→ **What the exercise asks**: Would you return the lines from the one that contains "Alumni Career Outcomes (1267, 895)" to the last line of the entries below, exactly and with nothing added?

Stored data entries
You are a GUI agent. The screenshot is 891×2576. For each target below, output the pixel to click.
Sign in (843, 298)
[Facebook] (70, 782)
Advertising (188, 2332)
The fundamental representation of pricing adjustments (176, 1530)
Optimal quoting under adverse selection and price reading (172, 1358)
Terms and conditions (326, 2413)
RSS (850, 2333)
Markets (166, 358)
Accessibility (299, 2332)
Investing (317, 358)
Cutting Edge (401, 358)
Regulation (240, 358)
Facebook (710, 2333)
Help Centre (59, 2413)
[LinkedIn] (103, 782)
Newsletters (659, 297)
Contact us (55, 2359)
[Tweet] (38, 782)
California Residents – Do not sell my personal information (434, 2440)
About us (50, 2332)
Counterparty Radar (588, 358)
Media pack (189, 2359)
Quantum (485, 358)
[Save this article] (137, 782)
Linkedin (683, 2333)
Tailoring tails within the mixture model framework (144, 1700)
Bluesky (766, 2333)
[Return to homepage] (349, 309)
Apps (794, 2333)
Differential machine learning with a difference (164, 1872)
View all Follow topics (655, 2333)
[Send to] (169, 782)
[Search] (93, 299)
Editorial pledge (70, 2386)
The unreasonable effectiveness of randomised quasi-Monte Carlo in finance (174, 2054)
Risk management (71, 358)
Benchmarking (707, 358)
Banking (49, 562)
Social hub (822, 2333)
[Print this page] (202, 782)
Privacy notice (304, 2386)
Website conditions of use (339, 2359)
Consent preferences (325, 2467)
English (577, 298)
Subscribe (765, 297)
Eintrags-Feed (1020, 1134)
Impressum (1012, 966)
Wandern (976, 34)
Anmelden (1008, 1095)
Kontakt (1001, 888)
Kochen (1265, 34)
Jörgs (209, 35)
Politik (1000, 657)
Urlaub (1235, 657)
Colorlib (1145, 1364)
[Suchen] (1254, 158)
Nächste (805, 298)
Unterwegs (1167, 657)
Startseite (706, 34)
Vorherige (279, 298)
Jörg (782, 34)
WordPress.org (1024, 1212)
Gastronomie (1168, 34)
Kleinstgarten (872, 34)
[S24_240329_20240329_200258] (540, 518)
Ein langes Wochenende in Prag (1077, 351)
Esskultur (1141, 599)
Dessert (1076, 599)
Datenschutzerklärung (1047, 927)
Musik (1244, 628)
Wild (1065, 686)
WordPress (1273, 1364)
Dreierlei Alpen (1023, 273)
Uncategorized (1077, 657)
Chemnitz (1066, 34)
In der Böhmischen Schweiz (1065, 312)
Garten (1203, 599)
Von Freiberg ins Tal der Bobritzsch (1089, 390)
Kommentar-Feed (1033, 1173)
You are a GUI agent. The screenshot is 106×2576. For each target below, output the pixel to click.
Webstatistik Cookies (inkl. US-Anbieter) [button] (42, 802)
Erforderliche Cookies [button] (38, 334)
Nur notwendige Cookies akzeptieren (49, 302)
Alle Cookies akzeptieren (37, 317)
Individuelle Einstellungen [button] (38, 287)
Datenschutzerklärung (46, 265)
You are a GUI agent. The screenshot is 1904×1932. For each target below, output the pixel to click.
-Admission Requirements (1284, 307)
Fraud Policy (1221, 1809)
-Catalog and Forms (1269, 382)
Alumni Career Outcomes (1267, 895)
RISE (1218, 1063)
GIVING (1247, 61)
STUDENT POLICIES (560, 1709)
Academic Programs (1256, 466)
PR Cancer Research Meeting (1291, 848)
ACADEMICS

→ **Written solution**:
Alumni Career Outcomes (1267, 895)
RISE (1218, 1063)
GIVING (1247, 61)
STUDENT POLICIES (560, 1709)
Academic Programs (1256, 466)
PR Cancer Research Meeting (1291, 848)
ACADEMICS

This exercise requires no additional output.